* _DATA FOR REVIEW_:
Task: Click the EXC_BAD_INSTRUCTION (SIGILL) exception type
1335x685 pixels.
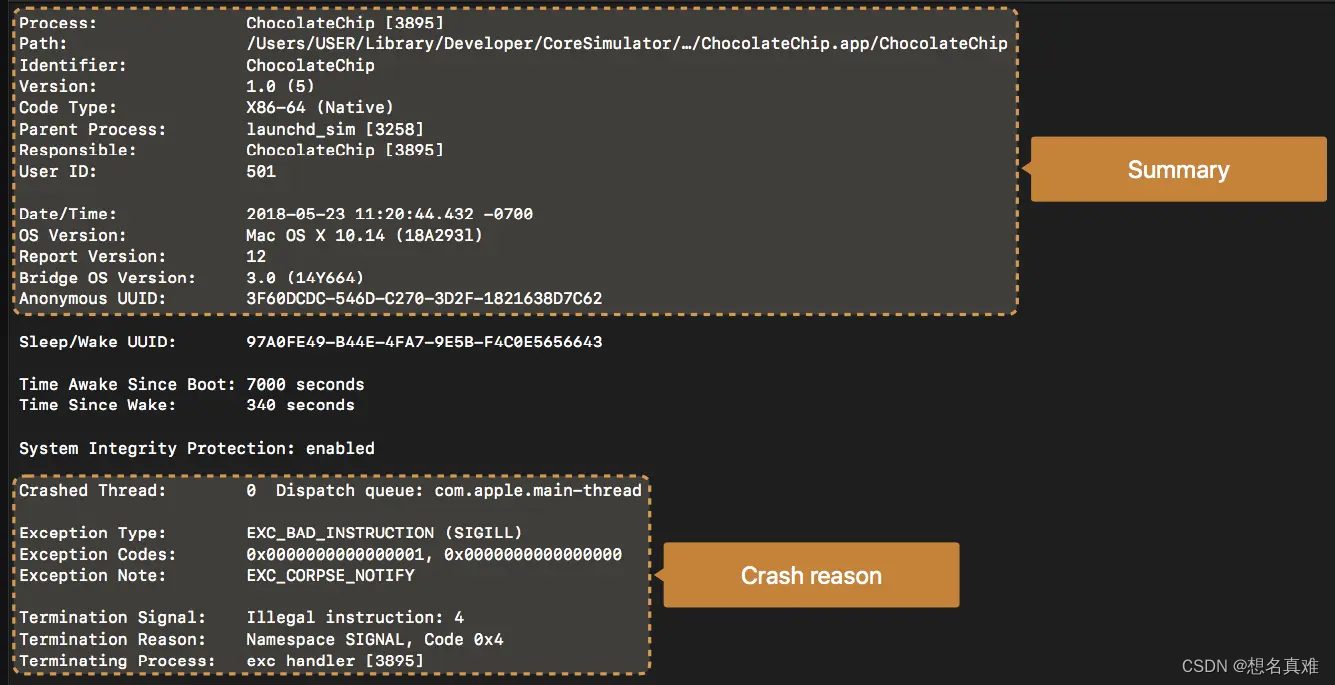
--
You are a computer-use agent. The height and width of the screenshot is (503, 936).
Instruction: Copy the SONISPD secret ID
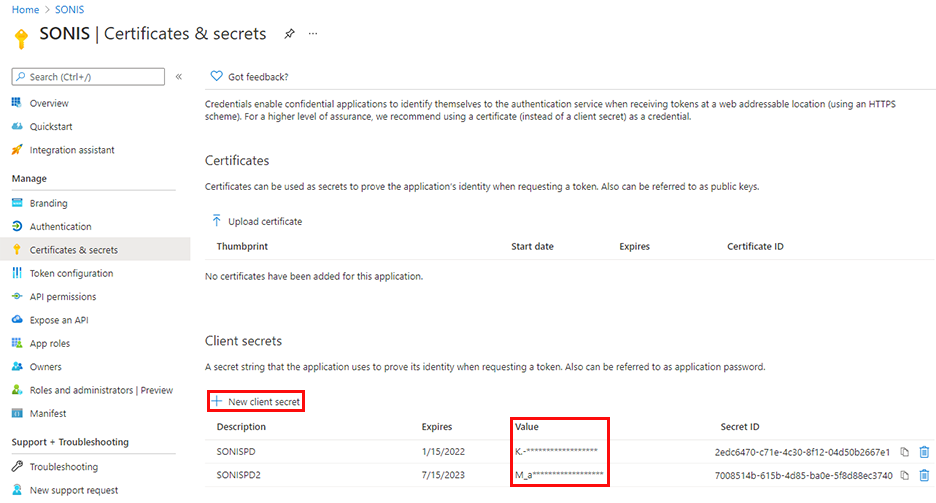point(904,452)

* _TASK OBJECTIVE_: Please return the lines above that run from the line containing "Task: Click the" to the line containing "1335x685 pixels.", inclusive, exactly and with no other lines.

* _EXERCISE ANSWER_:
Task: Click the EXC_BAD_INSTRUCTION (SIGILL) exception type
1335x685 pixels.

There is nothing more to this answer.